GIVEN TASK ▸ Lay out every entry below as a two-column CSV with the header instruction,coordinates: one row per entry, with its text and its answer each in one quoted field and line breaks replaced by spaces. Omit the pictures.

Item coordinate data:
┌──
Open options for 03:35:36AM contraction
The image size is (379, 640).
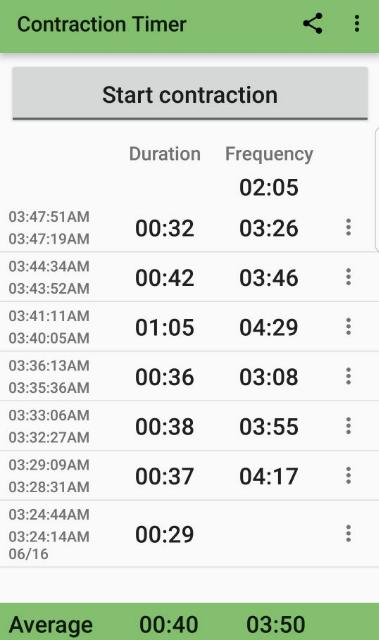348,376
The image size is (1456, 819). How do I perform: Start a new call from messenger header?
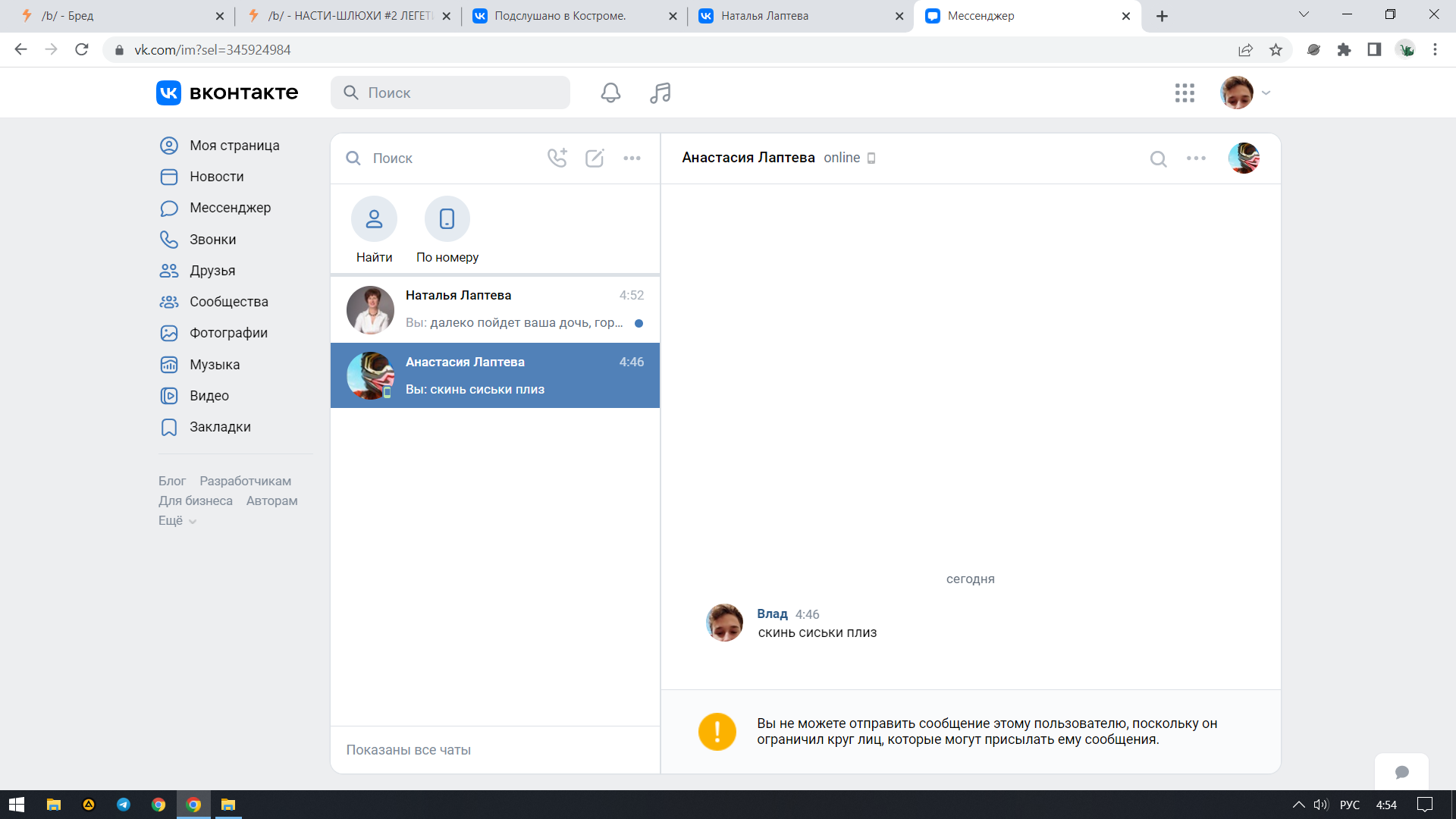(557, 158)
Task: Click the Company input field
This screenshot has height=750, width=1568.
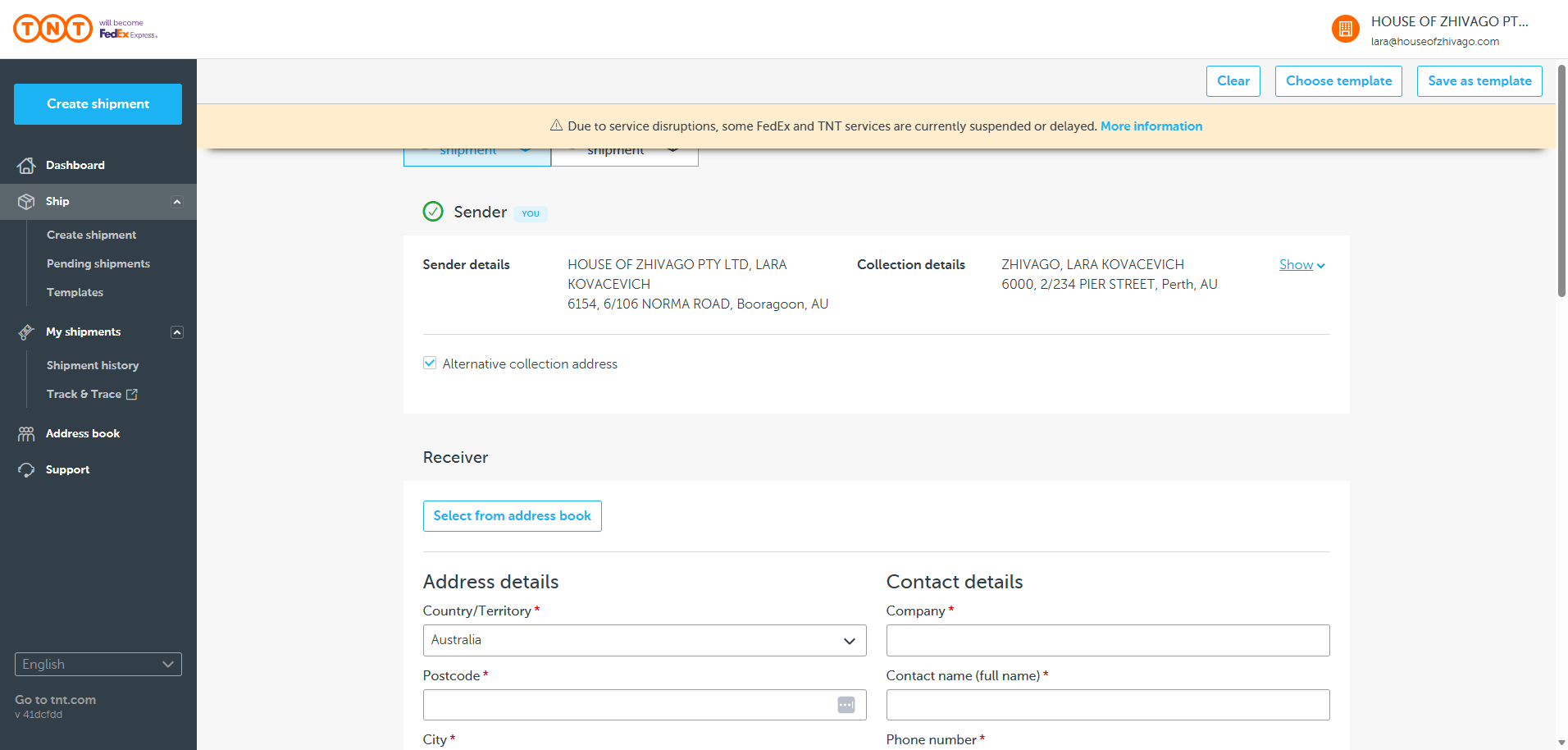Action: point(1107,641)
└──
OUTPUT OF THE TASK ▸
instruction,coordinates
"Open options for 03:35:36AM contraction The image size is (379, 640).","348,376"
"The image size is (1456, 819). How do I perform: Start a new call from messenger header?","(557, 158)"
"Task: Click the Company input field This screenshot has height=750, width=1568.","Action: point(1107,641)"